3.3.8 THEORY OF PELLET FORMATION BY SUSPENSION LAYERING
[WRUSTER COATING]
This process involves spraying of liquid in solution or suspension form on the surface
of substrate with desire to get quality product. Where the quality is based on
efficiency, yield, assay etc. In this process fines are produced as a result of attrition or
spray drying, especially when the process is not optimized. Hence concentration of
binder is critical in this type of system.

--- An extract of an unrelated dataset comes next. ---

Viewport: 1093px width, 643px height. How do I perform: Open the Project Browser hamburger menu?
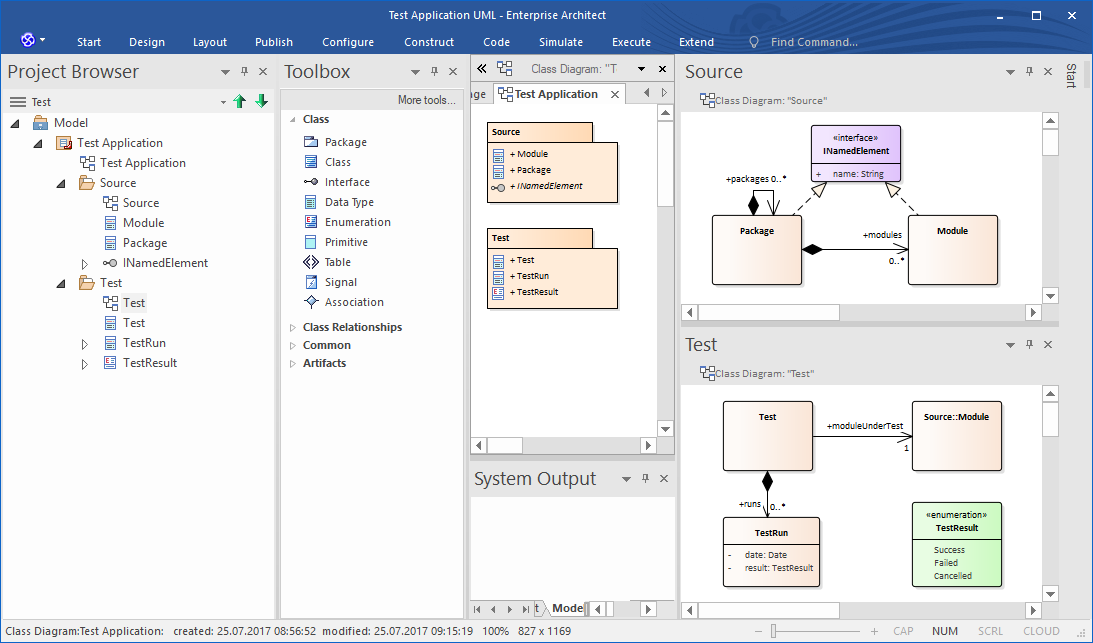pos(17,102)
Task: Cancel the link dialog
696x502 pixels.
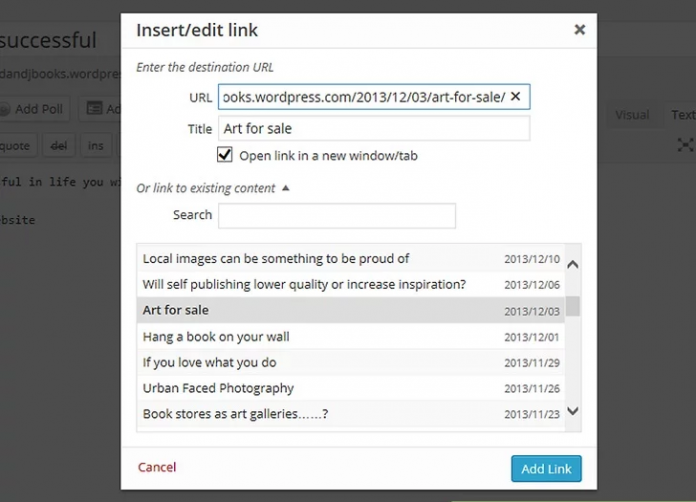Action: (157, 467)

3.4 ASPECTS OF COATING OF PELLETS
Film coating is mainly done by using solutions or dispersion in which other excipients
are dissolved consists mainly of polymers, antitacking, plasticizer etc which are
applied to the cores. Film formation from solutions or dispersions occurs by different
mechanism [Bauer et al., 1998]. First functional polymers have been used to coat
pharmaceutical solid dosage forms for protective, decorative and functional purposes.
3.4.1 MECHANISM OF FILM FORMATION
A film forming polymer in polymeric dispersion is atomized and deposited from the
nozzle onto the surface of pellets intended for coating. Polymeric dispersion contains
submicron-size spheres and each sphere consists of hundreds of polymer chains.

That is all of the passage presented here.